The company has raised more than $8 million from U.S. venture capital funders, and the majority of their profits come from ads.
Nigeria's Internet is slow, and most Nollywood fans in Africa don't have home access to YouTube. But iROKO is banking on the future of connectivity in Africa. And in the meantime, they keep their feet on the ground in Lagos and their marketing focus abroad.
"We've realized that our market is in the diaspora, Africans in the diaspora," Yerokun says. "The West is our largest market."
Actor Majid Michel on the set of the Nollywood film Brother's Keeper with co-star Belinda Effah.
Wills Glasspiegel
And that market has bigger needs than Nollywood movies. Michael Ugwu is in charge of extending iROKO's brand into music distribution.
"We can monetize the diaspora, because we've learned how to monetize the diaspora," Ugwu says. "Our diaspora audience has access to credit cards. They have access to iTunes. They have access to PayPal."
That diaspora includes Nollywood fans like Ihuoma Mambo Atanga. She's from Cameroon and Nigeria, but she lives and works in New York City.

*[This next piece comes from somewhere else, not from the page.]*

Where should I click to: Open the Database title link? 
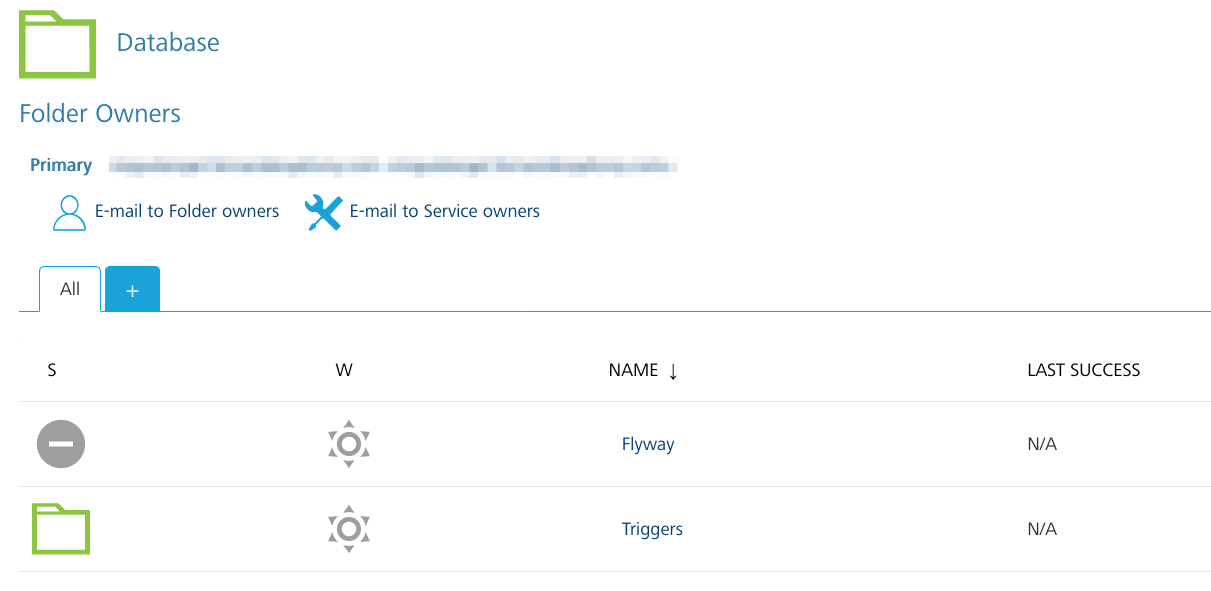point(168,43)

"My relationship with iROKO is a love-love-love relationship, I have to say," Atanga says. "Really what the public wanted, what we wanted was to go out there and find stories that will make us feel a little close to home. There's this yearning when you're far away from home — it's like you just want a taste of what you know."
Today, the majority of Nollywood films are still sold offline — in outdoor markets from wheelbarrows or by the roadside from street vendors. But on the Internet, iROKO is carefully tracking the viewing patterns of its growing audience. In the future, they plan to produce original content that's customized to the likes and dislikes of Nollywood's global online fan base.